::: Passage :::

I feel being open to that possibility is what’s fascinating about the current times. I’ve got a question for you. In twenty years from now who are the artists or art movements that we will look back on as being an important part of the conversation, the art or artists who made a difference?

Mark Sanders

I think any art that’s self-conscious but not in a cynical fashion. It goes back to our conversation before. I think art that opens our eyes to the world around us and the forms of manipulation and control that surrounds us, opens our eyes up to things that we have lost in our lives, such as human warmth, touch, or spirituality as opposed to work that just plays the game of the art world. It is important to understand that art is like a game. It is possible to come into the art world just for the status or the money, that goes or artists and collectors both. This is the part of the schizophrenic side of art that we all have to navigate through. Many artists and collectors are though challenging this short-sighted approach. Collectors are setting up their own Foundations, building their own Museums and as such they are creating their own artistic hubs which I think is a very interesting approach, a lot more interesting than paying hundreds of millions of dollars for a painting only to place it on your living room wall where very few people can experience it. I think therefore that we are all going to have to stand up and be counted.

::: Stored data :::

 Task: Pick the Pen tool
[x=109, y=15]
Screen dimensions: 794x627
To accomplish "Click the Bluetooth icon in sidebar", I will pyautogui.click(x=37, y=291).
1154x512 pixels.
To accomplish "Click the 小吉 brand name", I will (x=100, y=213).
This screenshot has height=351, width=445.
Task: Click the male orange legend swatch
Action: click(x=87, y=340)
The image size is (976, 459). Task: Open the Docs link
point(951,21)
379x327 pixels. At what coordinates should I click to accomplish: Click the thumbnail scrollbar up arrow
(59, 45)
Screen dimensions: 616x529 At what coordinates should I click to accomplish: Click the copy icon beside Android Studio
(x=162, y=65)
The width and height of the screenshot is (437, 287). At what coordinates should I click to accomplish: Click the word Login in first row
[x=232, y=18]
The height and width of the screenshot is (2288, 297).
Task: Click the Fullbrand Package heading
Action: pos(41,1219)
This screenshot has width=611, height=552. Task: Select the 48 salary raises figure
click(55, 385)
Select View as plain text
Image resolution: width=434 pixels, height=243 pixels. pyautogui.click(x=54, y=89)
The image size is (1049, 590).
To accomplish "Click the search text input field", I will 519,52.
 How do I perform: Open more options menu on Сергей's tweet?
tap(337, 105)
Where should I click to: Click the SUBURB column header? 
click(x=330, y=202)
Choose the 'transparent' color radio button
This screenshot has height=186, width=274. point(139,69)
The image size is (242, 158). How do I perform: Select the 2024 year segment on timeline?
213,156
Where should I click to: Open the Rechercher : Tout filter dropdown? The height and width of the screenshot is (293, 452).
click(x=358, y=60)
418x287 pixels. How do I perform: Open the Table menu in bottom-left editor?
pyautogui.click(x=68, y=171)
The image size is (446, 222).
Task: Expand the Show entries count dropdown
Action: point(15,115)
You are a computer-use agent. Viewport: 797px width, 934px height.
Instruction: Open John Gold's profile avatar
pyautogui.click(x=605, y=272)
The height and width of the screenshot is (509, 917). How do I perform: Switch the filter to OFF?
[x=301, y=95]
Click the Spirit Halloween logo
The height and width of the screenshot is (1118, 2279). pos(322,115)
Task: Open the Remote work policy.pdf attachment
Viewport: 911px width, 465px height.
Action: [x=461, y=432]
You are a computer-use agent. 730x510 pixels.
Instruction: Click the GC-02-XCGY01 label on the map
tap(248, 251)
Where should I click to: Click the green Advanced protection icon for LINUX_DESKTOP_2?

:::

■ Exercise directions: Continue the interview about which art will matter in twenty years, picking up after its final sentence.

■ Output of the task:
For me, the artists who are going to be vital in the future will be those who helped take the veil from before our eyes. The notion that we can all continue to live our lives as passive consumers or that world capitalism will continue just as it is forever is deluded. We are going to hit a brick wall very soon and I think that artists have a role to play in helping us work our way through this necessary process. Art that is simply about playing the game and making money I see as having little future in the long term.

Justin Brown

I do feel that today’s been a very good conversation and also very focused and clear navigation through those themes. I think there’s a lot we can create from this. It’s certainly helped me personally to situate my own self as it relates to the creative endeavors and what art can be, so it’s been very positive for me.

Rudá Iandê

One thing that comes to me hearing all of this is the deep commitment, knowledge, work and self-discipline that they put into their art for these anarchist artists to really create and impact our society. Some of us can have a wrong idea of anarchism and think it is just an absence of rules but it is not. It’s an attitude. It’s fighting a preconceived establishment, and for that approach to be successful, it requires energy, discipline and strategy.

Mark Sanders

That’s right. The anarchist strategy is the creation of a society of individuals and the art world is exactly that. As you say Rudá it takes energy, attitude, and self-discipline. The easiest thing to do is to work within the system, that is the way the system has been designed. Just do what you’re told and everything will be fine. There are many people who I think are now, to coin a phrase, ‘waking up’, who are coming out of their deep sleep and realizing that it’s just not enough, playing by the rules doesn’t fulfill them enough, that we need to be honest with and honor ourselves, our own humanity and our own spirituality, and to do that we need to live. The idea of living a life half asleep is just not an option. It takes energy, power, and commitment to open your eyes and AHO to that.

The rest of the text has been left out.